What Is Kitbashing, a Kit, and a Prefab?
By Neil Blevins
Created On: Oct 2nd 2022

So when working on a film or videogame, you may hear the word kit or Prefab thrown around. So what do these terms mean? Simply put, these terms all relate to the practice of using pre-existing pieces or items to assemble or model a brand new object or environment. That's the short answer, now let's dig a little deeper.

You have two choices with this lesson, watch me discuss the issue in the video below, or read the full text.



Traditional Kitbashing

In the 70s and 80s in film, spaceships like those of Star Wars, Close Encounters Of The Third Kind, or Alien were built as practical models in the real world. But rather than building every little detail from scratch, the big parts would be built from scratch, and the little details would be taken from pre-existing model kits. So you'd go to the local model shop, purchase 10 World War 1 or 2 tank and airplane kits...



remove the little pieces from the sprue (which is the frame the kit pieces were attached to)...


JZ Hobby Store

Then glue the little pieces to your model, and then paint overtop. Voila, the ship from alien...


Jon Sorensen Pics

This technique became known as kit bashing, since you were taking bits of a kit and bashing them together to form something new. Think of it like Lego, you are using pre-existing pieces to make a new design.


Lego Spaceship by Ninja 5

Setdressing In Live Action Films

In a similar fashion, the earliest scifi films didn't have the budget to build everything from scratch. And so while a few props might be manufactured specifically for the film, most of the objects come our own world. A good example, the futuristic chairs in the film 2001 were actually the Djinn chair by Olivier Mourgue, which you could purchase for your home or office.


2001 Space Odyssey, Djinn Chair

So there's a long history in film of getting a bunch of props together, and using pre-existing props or parts to make new things. This is where the term prefabs come from, standing for "prefabricated", you're building something new from stuff that's already been fabricated.

Digital Kitbashing

So now we do a lot of stuff digitally for films, including making spaceships. But the old techniques don't die, they just transform. Most artists make kits of their own, for example, here's a personal kit of discs that can be used as details when creating a new spaceship.



I modeled all of these from scratch, but they have shown up on countless of my spaceship models. Another nice thing about digital is I can start with one of these kit discs on a new spaceship, but then edit it to maybe look a little different, or add details to it to make it work better with whatever design aesthetic I need for the final project. But having something prefabbed helps speed up the process.

Plus, if you don't want to spend the time modeling your own kit, there are countless kits available to purchase online, from tiny details to entire buildings. While using these prefabs means your work won't look as unique because you're using models that other artists can purchase as well, how you use them and where you put them can still reveal a lot of your own artistic style.


Unreal store

Prefabs and Kits in Videogames

In videogames, even now, having a game run efficiently is tremendously important. And there's a lot of tricks to do that, from keeping your polycounts low, to reusing textures.

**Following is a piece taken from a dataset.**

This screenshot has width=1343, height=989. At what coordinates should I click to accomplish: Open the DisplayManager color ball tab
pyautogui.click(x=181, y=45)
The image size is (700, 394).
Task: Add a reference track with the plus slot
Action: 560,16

But another technique is using kits. Basically, a concept artist will design an environment, but then 3d artists will break down that environment into repeatable chunks, and then place those chunks all over a level. Here's an example from Bungie, many of their Witch Queen environments are actually a set of 20-30 pieces repeated again and again to form complex environments.


Aaron Cruz @ Bungie

The art is avoiding something that looks repetitive. You can do this by breaking up repetitive areas with a unique object, but by doing this, you save on texture and geometry memory, because each repeated object will be loaded only once.

Even at a concept level you can think in kits. When I worked on the Pixar film Wall-e, I was tasked with modeling and texturing all the satellites that surrounded earth.


Pixar - Disney

The art department, rather than designing 20 or 30 completely unique satellites, designed maybe 20 pieces of satellite, and then placed them together to make different combinations. So when I did the final 3d modeling and texture, I built the individual pieces, and then bashed them together to make the final models.

Conclusion

So whether you call it kitbashing, a kit, prefabs, or any other of a dozen other similar names, the basic idea is to take pre-existing pieces and build something new with them to save time and money. A really common practice in the film and videogame industry, so hopefully you can find a way to incorporate the practice into your workflow.